Besides they are in good time to be of use for devising travel strategies and general advice to be circulated to all athletes selected to participate and their support staff.
There is one area that we would wish to comment on, the issue of travel fatigue and jet-lag. These problems will be worse for European, African and American athletes than for those from Australia and New Zealand in view of the difference in time-zone transitions. Furthermore, some of the advice about dealing with jet-lag should not be based on the previous report of Milne and Fuard (2007) in this journal. The interpretation of anecdotal information, on one individual, was flawed. It is easy to beat an opponent who does not exist and the conditions that provoke jet-lag may not have applied in the trip they described.
In the original report, a brief account was given about one subject who traveled between Europe and New Zealand and back within a few days.

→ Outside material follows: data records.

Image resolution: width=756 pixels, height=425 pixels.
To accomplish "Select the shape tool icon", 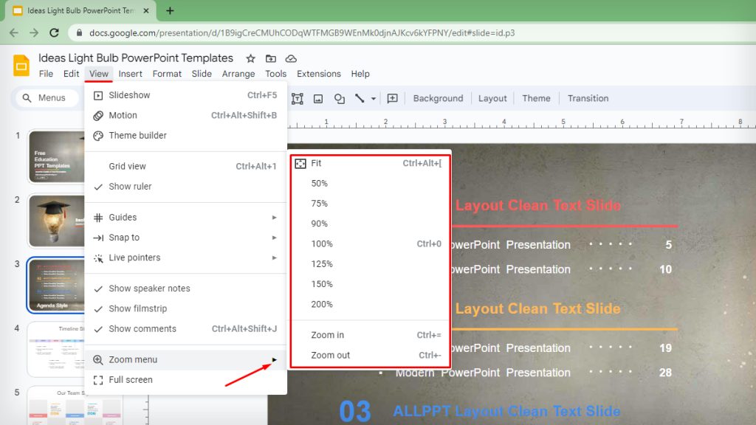I will pos(339,98).
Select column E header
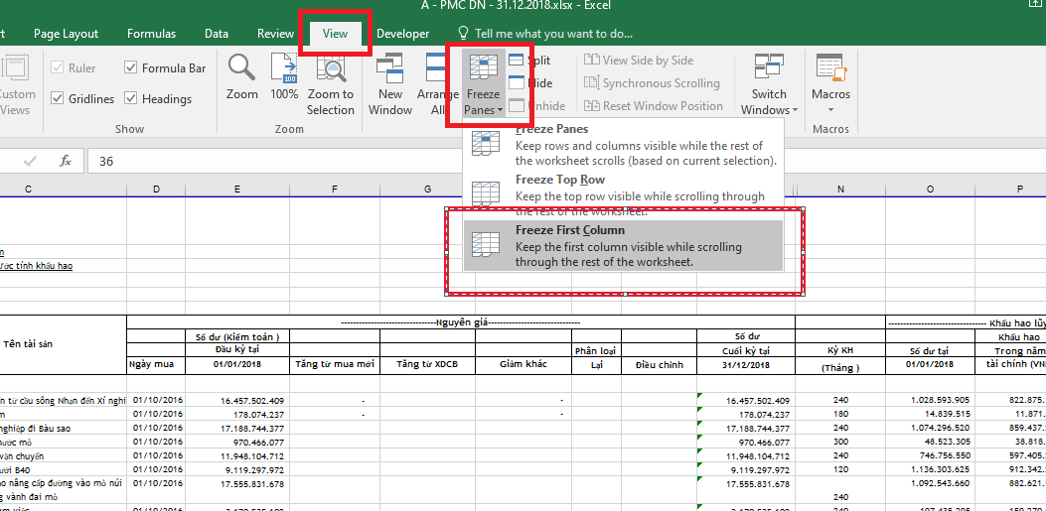 pos(236,190)
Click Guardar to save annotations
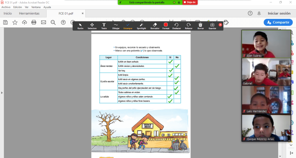 click(x=212, y=26)
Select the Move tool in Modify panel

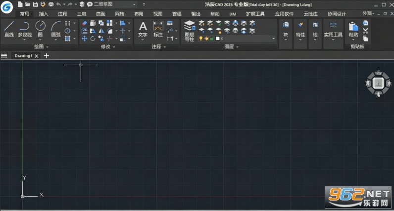point(85,39)
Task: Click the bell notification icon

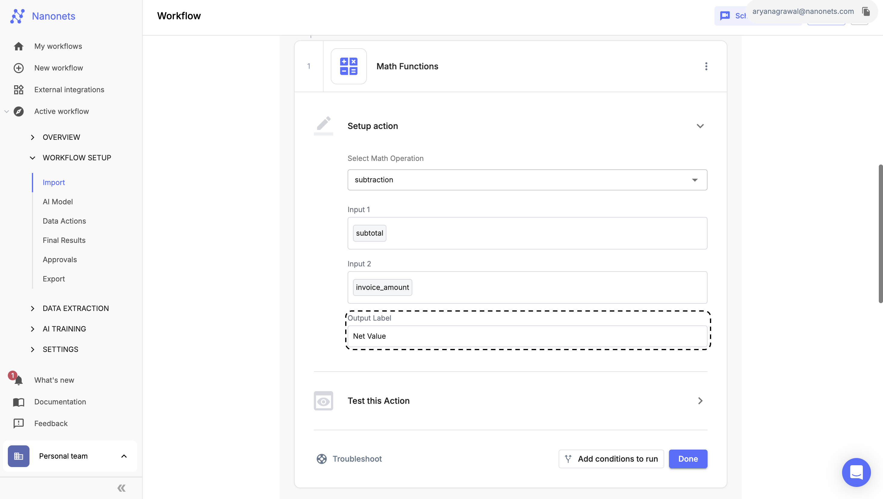Action: click(x=17, y=380)
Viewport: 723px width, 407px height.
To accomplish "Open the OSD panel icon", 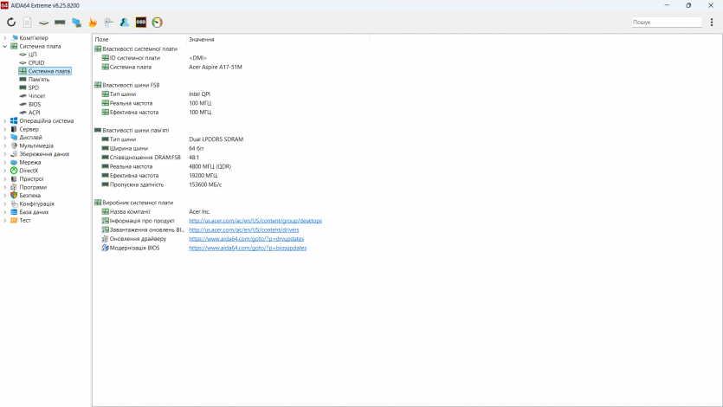I will [141, 23].
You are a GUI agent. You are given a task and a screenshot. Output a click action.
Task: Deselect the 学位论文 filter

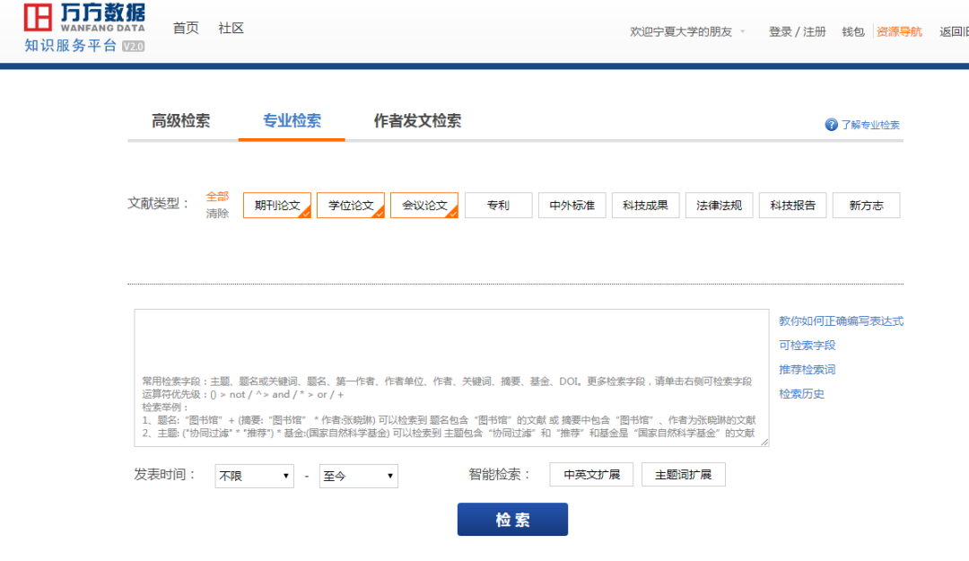point(350,205)
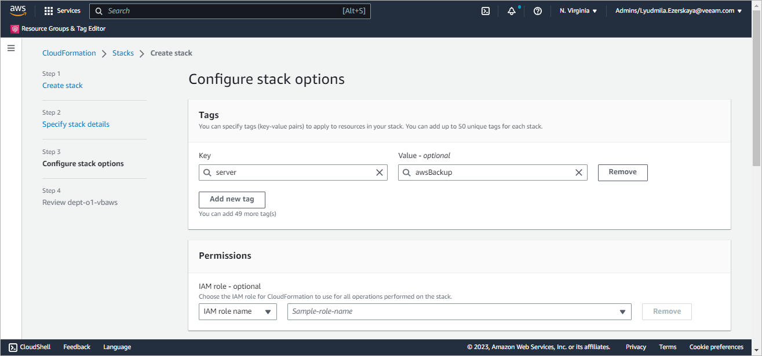Clear the server tag key field
The height and width of the screenshot is (356, 762).
[380, 173]
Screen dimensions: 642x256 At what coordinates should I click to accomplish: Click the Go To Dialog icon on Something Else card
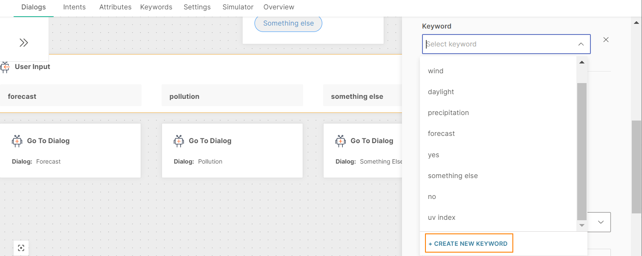[x=341, y=141]
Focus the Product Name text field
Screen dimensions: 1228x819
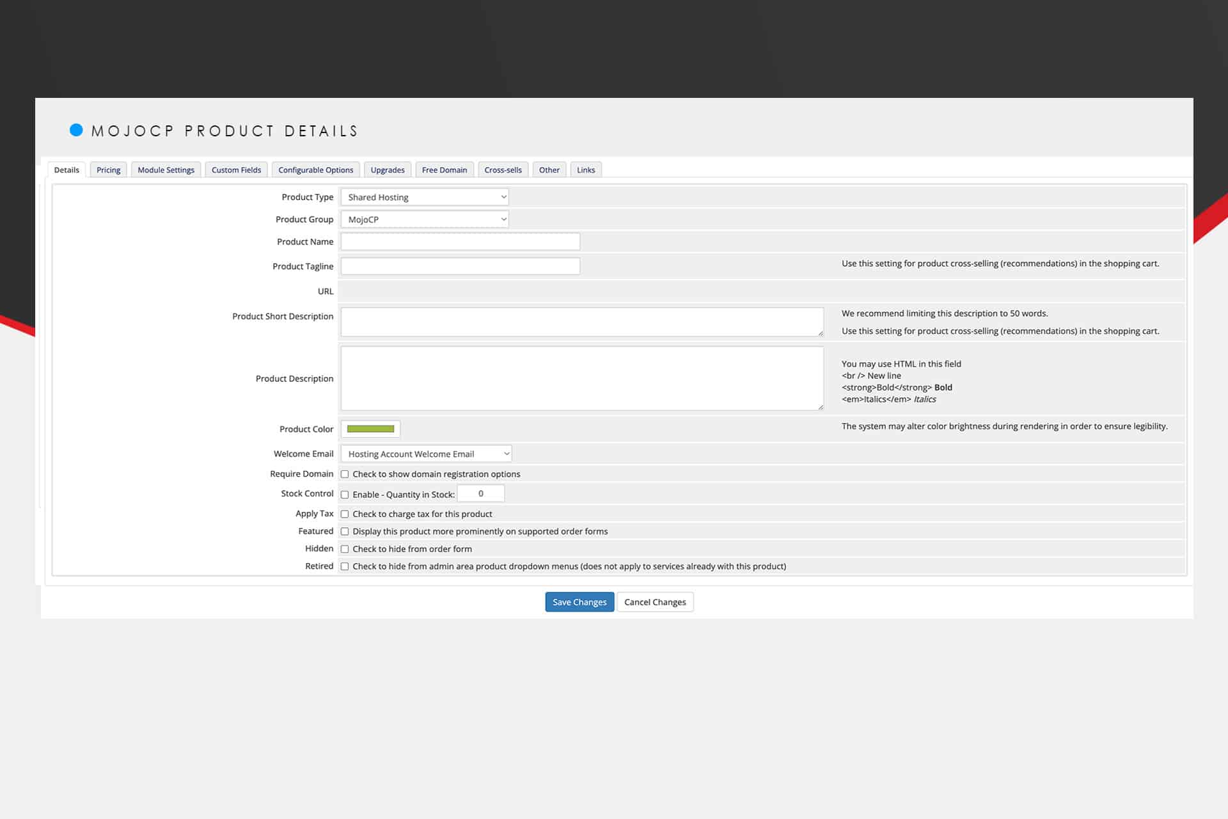[x=461, y=242]
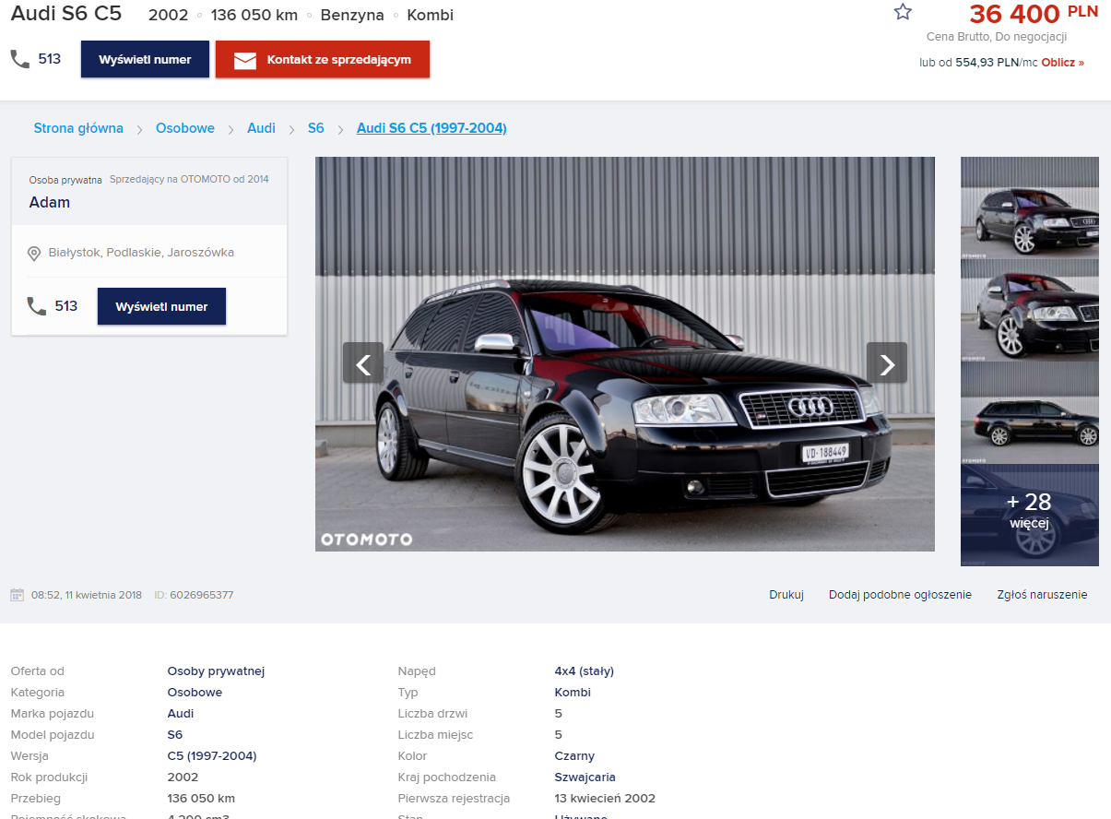Open the side-view car thumbnail
This screenshot has height=819, width=1111.
(1029, 412)
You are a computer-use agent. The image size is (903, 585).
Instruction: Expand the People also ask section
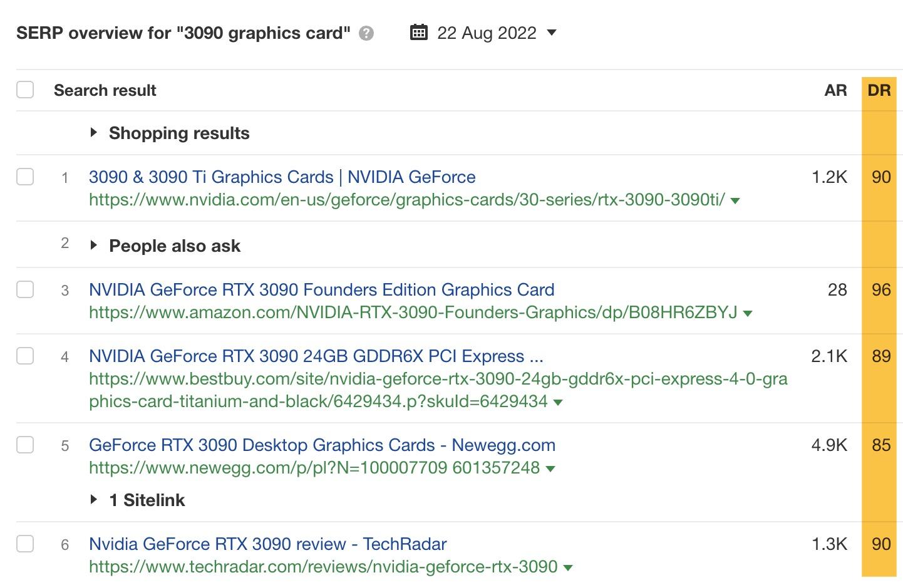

The itinerary focused upon constituted a net zero time-zone transition by which time body-clock time and local time were resynchronised. The root cause of jet-lag is the desynchronisation that occurs between the endogenous circadian rhythm and local environmental time. Prior to undertaking the last trip before the critical final game, the athlete would not have been in France long enough to adjust to European time, is unlikely to have experienced anything more severe than mild jet-lag, even if travel fatigue was severe.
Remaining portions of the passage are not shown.